### WORK ITEM
Transcribe each line of the material with no alterations.

### DATASET ENTRIES
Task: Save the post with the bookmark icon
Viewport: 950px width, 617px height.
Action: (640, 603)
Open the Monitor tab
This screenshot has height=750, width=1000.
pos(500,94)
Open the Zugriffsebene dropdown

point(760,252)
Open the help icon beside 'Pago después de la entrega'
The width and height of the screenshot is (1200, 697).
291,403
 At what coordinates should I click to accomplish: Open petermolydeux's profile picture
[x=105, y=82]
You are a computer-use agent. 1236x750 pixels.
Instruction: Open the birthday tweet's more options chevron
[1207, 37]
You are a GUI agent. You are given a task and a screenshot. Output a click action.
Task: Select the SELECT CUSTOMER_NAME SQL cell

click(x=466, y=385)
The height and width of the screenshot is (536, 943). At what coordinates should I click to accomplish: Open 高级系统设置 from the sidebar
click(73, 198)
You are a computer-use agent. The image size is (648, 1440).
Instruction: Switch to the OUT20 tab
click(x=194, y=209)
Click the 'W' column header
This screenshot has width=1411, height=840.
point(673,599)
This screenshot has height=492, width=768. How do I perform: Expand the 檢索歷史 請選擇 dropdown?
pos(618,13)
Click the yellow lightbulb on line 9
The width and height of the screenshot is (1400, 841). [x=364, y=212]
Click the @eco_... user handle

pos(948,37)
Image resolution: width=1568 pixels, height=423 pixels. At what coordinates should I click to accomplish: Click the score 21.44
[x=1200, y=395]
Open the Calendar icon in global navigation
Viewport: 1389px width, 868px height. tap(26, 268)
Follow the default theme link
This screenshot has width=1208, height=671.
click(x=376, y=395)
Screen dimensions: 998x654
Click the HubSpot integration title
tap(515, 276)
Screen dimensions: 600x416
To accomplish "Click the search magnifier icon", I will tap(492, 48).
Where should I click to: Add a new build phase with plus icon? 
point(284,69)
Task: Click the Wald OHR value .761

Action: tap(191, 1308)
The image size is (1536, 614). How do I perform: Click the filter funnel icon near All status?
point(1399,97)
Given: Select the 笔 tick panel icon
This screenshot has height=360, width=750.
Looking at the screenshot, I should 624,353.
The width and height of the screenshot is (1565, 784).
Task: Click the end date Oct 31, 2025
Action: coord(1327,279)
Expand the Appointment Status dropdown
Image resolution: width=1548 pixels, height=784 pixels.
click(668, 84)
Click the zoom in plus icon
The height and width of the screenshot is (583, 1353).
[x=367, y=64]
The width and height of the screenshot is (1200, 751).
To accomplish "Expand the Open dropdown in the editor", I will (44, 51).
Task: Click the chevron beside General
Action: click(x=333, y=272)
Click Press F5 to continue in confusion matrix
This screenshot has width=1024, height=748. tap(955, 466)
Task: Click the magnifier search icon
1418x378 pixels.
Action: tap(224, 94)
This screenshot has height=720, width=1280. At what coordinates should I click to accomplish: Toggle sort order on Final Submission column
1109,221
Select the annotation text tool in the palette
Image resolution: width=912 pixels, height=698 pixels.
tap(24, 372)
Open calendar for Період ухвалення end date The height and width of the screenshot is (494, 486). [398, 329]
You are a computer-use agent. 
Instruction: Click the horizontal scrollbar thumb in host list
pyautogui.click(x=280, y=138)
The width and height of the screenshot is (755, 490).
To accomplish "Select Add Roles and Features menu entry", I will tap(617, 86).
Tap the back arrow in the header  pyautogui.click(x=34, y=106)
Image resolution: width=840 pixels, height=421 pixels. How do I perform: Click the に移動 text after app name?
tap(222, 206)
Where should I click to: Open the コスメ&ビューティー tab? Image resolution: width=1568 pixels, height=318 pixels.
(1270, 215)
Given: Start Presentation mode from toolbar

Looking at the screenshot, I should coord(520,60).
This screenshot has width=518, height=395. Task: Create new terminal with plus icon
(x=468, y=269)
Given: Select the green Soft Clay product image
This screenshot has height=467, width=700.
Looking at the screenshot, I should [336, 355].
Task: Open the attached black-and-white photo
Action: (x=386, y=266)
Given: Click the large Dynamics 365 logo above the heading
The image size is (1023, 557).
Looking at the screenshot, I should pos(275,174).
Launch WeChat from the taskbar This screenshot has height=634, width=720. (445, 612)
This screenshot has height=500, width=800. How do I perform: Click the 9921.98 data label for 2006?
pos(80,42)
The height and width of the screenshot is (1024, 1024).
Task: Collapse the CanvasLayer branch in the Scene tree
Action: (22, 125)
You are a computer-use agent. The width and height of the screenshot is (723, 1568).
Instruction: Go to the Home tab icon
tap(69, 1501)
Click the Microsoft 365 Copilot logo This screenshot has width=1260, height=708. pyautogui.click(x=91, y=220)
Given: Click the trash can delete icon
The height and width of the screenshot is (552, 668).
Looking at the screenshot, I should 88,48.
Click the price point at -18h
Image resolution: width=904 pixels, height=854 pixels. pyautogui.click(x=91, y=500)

### EXERCISE OUTPUT
Task: Save the post with the bookmark icon
Viewport: 950px width, 617px height.
Action: (640, 603)
Open the Monitor tab
This screenshot has height=750, width=1000.
pos(500,94)
Open the Zugriffsebene dropdown

point(760,252)
Open the help icon beside 'Pago después de la entrega'
The width and height of the screenshot is (1200, 697).
291,403
 At what coordinates should I click to accomplish: Open petermolydeux's profile picture
[x=105, y=82]
You are a computer-use agent. 1236x750 pixels.
Instruction: Open the birthday tweet's more options chevron
[1207, 37]
You are a GUI agent. You are given a task and a screenshot. Output a click action.
Task: Select the SELECT CUSTOMER_NAME SQL cell

click(x=466, y=385)
The height and width of the screenshot is (536, 943). At what coordinates should I click to accomplish: Open 高级系统设置 from the sidebar
click(73, 198)
You are a computer-use agent. The image size is (648, 1440).
Instruction: Switch to the OUT20 tab
click(x=194, y=209)
Click the 'W' column header
This screenshot has width=1411, height=840.
point(673,599)
This screenshot has height=492, width=768. How do I perform: Expand the 檢索歷史 請選擇 dropdown?
pos(618,13)
Click the yellow lightbulb on line 9
The width and height of the screenshot is (1400, 841). [x=364, y=212]
Click the @eco_... user handle

pos(948,37)
Image resolution: width=1568 pixels, height=423 pixels. At what coordinates should I click to accomplish: Click the score 21.44
[x=1200, y=395]
Open the Calendar icon in global navigation
Viewport: 1389px width, 868px height. tap(26, 268)
Follow the default theme link
This screenshot has width=1208, height=671.
click(x=376, y=395)
Screen dimensions: 998x654
Click the HubSpot integration title
tap(515, 276)
Screen dimensions: 600x416
To accomplish "Click the search magnifier icon", I will tap(492, 48).
Where should I click to: Add a new build phase with plus icon? 
point(284,69)
Task: Click the Wald OHR value .761

Action: tap(191, 1308)
The image size is (1536, 614). How do I perform: Click the filter funnel icon near All status?
point(1399,97)
Given: Select the 笔 tick panel icon
This screenshot has height=360, width=750.
Looking at the screenshot, I should 624,353.
The width and height of the screenshot is (1565, 784).
Task: Click the end date Oct 31, 2025
Action: coord(1327,279)
Expand the Appointment Status dropdown
Image resolution: width=1548 pixels, height=784 pixels.
click(668, 84)
Click the zoom in plus icon
The height and width of the screenshot is (583, 1353).
[x=367, y=64]
The width and height of the screenshot is (1200, 751).
To accomplish "Expand the Open dropdown in the editor", I will (44, 51).
Task: Click the chevron beside General
Action: click(x=333, y=272)
Click Press F5 to continue in confusion matrix
This screenshot has width=1024, height=748. tap(955, 466)
Task: Click the magnifier search icon
1418x378 pixels.
Action: tap(224, 94)
This screenshot has height=720, width=1280. At what coordinates should I click to accomplish: Toggle sort order on Final Submission column
1109,221
Select the annotation text tool in the palette
Image resolution: width=912 pixels, height=698 pixels.
tap(24, 372)
Open calendar for Період ухвалення end date The height and width of the screenshot is (494, 486). [398, 329]
You are a computer-use agent. 
Instruction: Click the horizontal scrollbar thumb in host list
pyautogui.click(x=280, y=138)
The width and height of the screenshot is (755, 490).
To accomplish "Select Add Roles and Features menu entry", I will tap(617, 86).
Tap the back arrow in the header  pyautogui.click(x=34, y=106)
Image resolution: width=840 pixels, height=421 pixels. How do I perform: Click the に移動 text after app name?
tap(222, 206)
Where should I click to: Open the コスメ&ビューティー tab? Image resolution: width=1568 pixels, height=318 pixels.
(1270, 215)
Given: Start Presentation mode from toolbar

Looking at the screenshot, I should coord(520,60).
This screenshot has width=518, height=395. Task: Create new terminal with plus icon
(x=468, y=269)
Given: Select the green Soft Clay product image
This screenshot has height=467, width=700.
Looking at the screenshot, I should [336, 355].
Task: Open the attached black-and-white photo
Action: (x=386, y=266)
Given: Click the large Dynamics 365 logo above the heading
The image size is (1023, 557).
Looking at the screenshot, I should pos(275,174).
Launch WeChat from the taskbar This screenshot has height=634, width=720. (445, 612)
This screenshot has height=500, width=800. How do I perform: Click the 9921.98 data label for 2006?
pos(80,42)
The height and width of the screenshot is (1024, 1024).
Task: Collapse the CanvasLayer branch in the Scene tree
Action: (22, 125)
You are a computer-use agent. The width and height of the screenshot is (723, 1568).
Instruction: Go to the Home tab icon
tap(69, 1501)
Click the Microsoft 365 Copilot logo This screenshot has width=1260, height=708. pyautogui.click(x=91, y=220)
Given: Click the trash can delete icon
The height and width of the screenshot is (552, 668).
Looking at the screenshot, I should 88,48.
Click the price point at -18h
Image resolution: width=904 pixels, height=854 pixels. pyautogui.click(x=91, y=500)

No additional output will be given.